:: Request ::
Convert the data from the line containing "[Poor translation] (73, 1656)" through the line containing "Хомут на свищ", both included, into a Markdown table with the columns Row and Entry, leaving out blank lines.

:: Rows ::
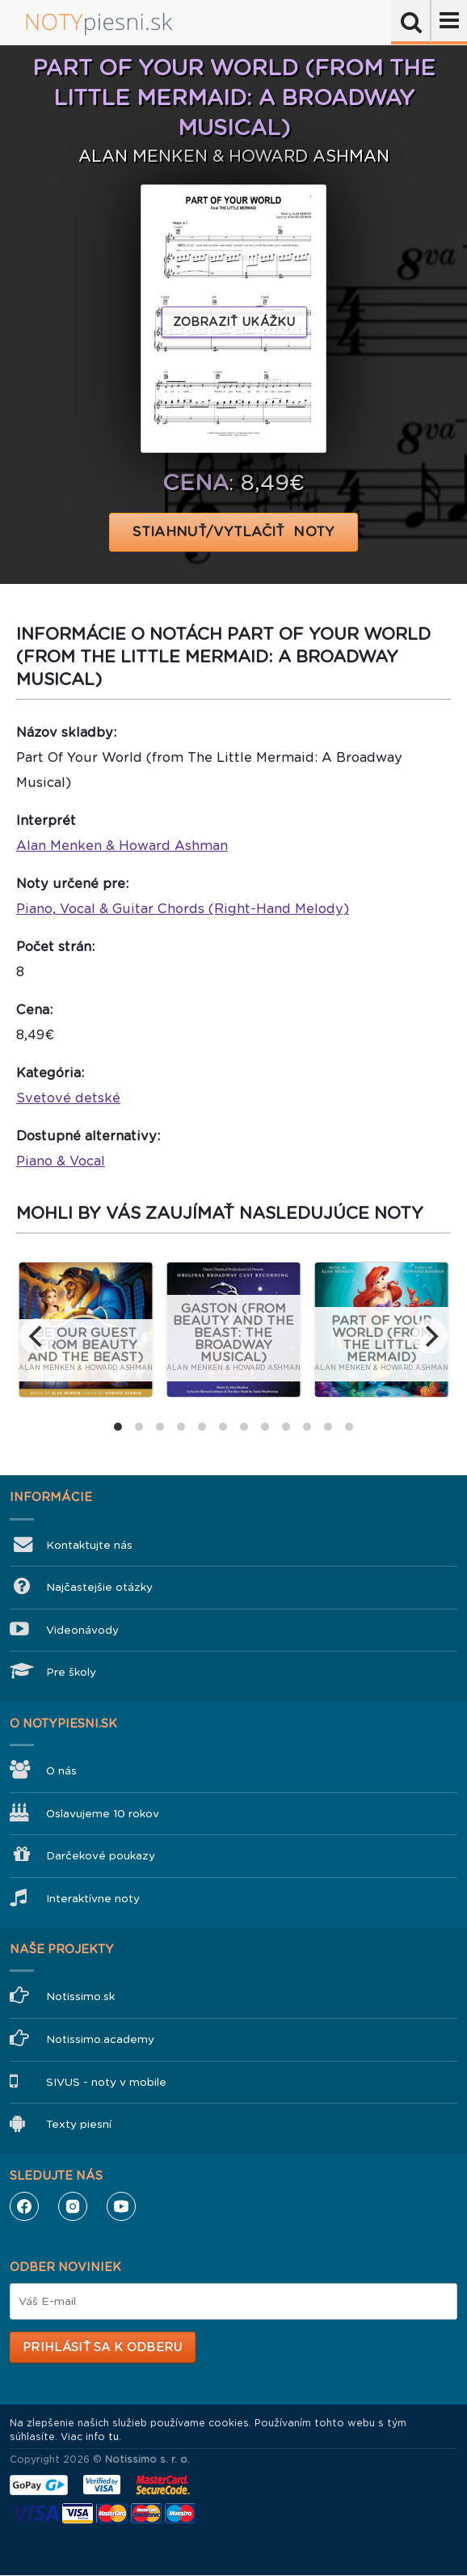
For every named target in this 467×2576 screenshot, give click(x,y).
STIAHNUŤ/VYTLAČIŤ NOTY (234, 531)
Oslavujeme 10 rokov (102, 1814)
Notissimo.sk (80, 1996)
---
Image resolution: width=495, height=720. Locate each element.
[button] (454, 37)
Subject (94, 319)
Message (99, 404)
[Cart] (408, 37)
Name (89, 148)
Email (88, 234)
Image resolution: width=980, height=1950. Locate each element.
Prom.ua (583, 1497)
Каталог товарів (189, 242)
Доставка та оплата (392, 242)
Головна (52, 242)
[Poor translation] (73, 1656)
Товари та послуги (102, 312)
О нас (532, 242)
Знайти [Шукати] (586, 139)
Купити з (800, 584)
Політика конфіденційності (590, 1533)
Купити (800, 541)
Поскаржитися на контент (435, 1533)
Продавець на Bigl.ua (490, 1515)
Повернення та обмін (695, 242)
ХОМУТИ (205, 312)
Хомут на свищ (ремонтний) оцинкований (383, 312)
--
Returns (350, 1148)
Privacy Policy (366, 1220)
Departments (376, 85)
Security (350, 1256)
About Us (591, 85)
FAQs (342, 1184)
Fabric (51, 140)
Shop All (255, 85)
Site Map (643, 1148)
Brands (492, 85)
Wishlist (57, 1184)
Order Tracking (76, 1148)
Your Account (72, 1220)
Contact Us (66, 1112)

:: Task response ::
| Row | Entry |
|---|---|
| 1 | [Poor translation] (73, 1656) |
| 2 | Товари та послуги (102, 312) |
| 3 | О нас (532, 242) |
| 4 | Знайти [Шукати] (586, 139) |
| 5 | Купити з (800, 584) |
| 6 | Політика конфіденційності (590, 1533) |
| 7 | Купити (800, 541) |
| 8 | Поскаржитися на контент (435, 1533) |
| 9 | Продавець на Bigl.ua (490, 1515) |
| 10 | Повернення та обмін (695, 242) |
| 11 | ХОМУТИ (205, 312) |
| 12 | Хомут на свищ (ремонтний) оцинкований (383, 312) |